In short, some sort of blanket, megaphone-assisted disclosure would do little to nothing to change the prevailing way I am misgendered and treated by society at large. In my specific case, the implication that it would is to imply that the way I live, without broad disclosure, is somehow inauthentic, incomplete, or inappropriate.
The ways that disclosure might change my social existence–and I assume this is at least partially what Lovely was trying to get at–is that more people who personally know me MIGHT begin to see me as “other-than-woman,” and MIGHT use my pronouns. I didn’t realize how much getting my pronouns made a difference in my comfort until I spent the summer with people who use my pronouns and then went back to work with people who don’t.
But: I know that even friends and acquaintances to whom I have disclosed fail to consistently see me as anything other than a woman, or to use my pronouns even after my continued insistence. I know that disclosure would mean being fired from my current job and possibly blackballed from my profession (teaching K-12) in a majority of states. I know that disclosure would mean immediate further rejection from a family who is already emotionally controlling and abusive, and currently working to accept my sexuality.

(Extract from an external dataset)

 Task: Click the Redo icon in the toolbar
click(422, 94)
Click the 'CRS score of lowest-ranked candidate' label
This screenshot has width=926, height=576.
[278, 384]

Given all this? Disclosure-at-large ain’t worth it. I weigh those risks and benefits and come out with–well, with what I’ve already been doing as far as (non-)disclosure.
All this description of my own situation and justification of my own choices of disclosure, by the way? are absolutely unnecessary. Nobody needs to justify, explain, or defend the choices they make surrounding disclosure. I’m doing so here mainly to highlight some contrasts in different experiences. (I don’t mean to claim my experience or Lovely’s as typical or representative of all or even most nonbinary or binary-aligned trans*/GNC people.) And perhaps I also do it because I have been stung to the point that I feel the need to protest, to protect myself and justify my choices against the prevailing bullshit of “outness-as-ideal.”
—
“I feel like you always want to tell me about these same problems,” Lovely said, by way of explaining where that text had come from.
The problems I happened to be sharing that day? The ways my experiences and struggles as “quietly” nonbinary are often ignored, minimized, or dismissed by binary-aligned trans* people.
Q.E. fucking D.
It really does hurt more when it comes from your own.